# Word problems on projectile motion and geometry

1. A ball thrown vertically upward is caught by the thrower after 4.00 s.

(a) Find the initial velocity of the ball.

m/s

(b) Find the maximum height it reaches.

m

2. A mountain climber stands at the top of a 40.0 m cliff that overhangs a calm pool of water. She throws two stones vertically downward 1.00 s apart and observes that they cause a single splash. The first stone had an initial velocity of -2.40 m/s.

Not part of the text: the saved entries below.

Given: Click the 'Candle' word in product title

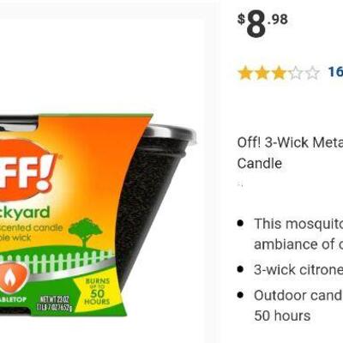Looking at the screenshot, I should (x=260, y=163).
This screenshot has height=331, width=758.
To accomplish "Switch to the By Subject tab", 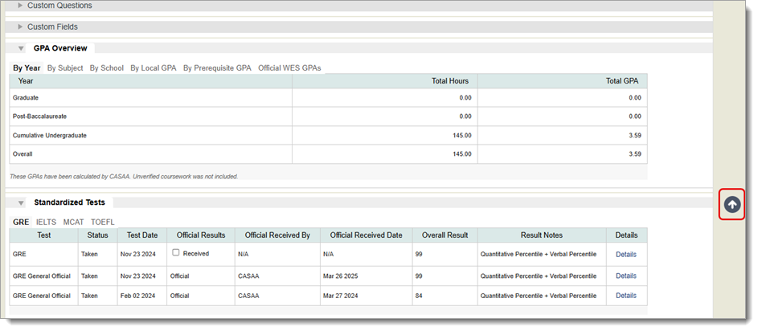I will [65, 68].
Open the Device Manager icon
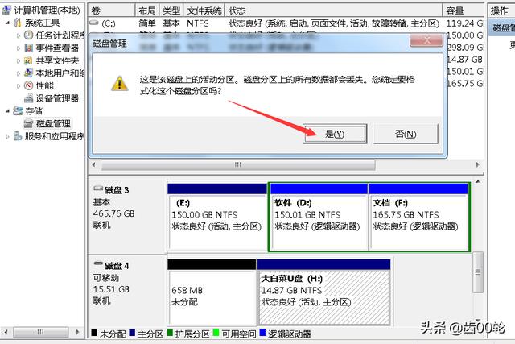This screenshot has height=344, width=515. click(29, 98)

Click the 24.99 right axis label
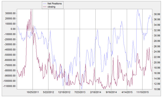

(a) How long after release of the first stone did the two stones hit the water?

s

(b) What initial velocity must the second stone have had, given that they hit the water simultaneously?

m/s

(c) What was the velocity of each stone at the instant it hit the water?

first stone m/s

second stone m/s

3. A person walks 25.0° north of east for 3.00 km. How far would the person walk due north and due east to arrive at the same location?

north km

east km

4. A small map shows New York to be 486 miles in a direction 8° north of east from Columbus. The same map shows that Buffalo is 302 miles in a direction 56° west of north from New York. Assume a flat earth and use the given information to find the displacement from Columbus to Buffalo.

magnitude miles

direction ° north of east of Columbus

5. An airplane starting from airport A flies 300 km east, then 355 km at 24.0° west of north, and then 150 km north to arrive finally at airport B.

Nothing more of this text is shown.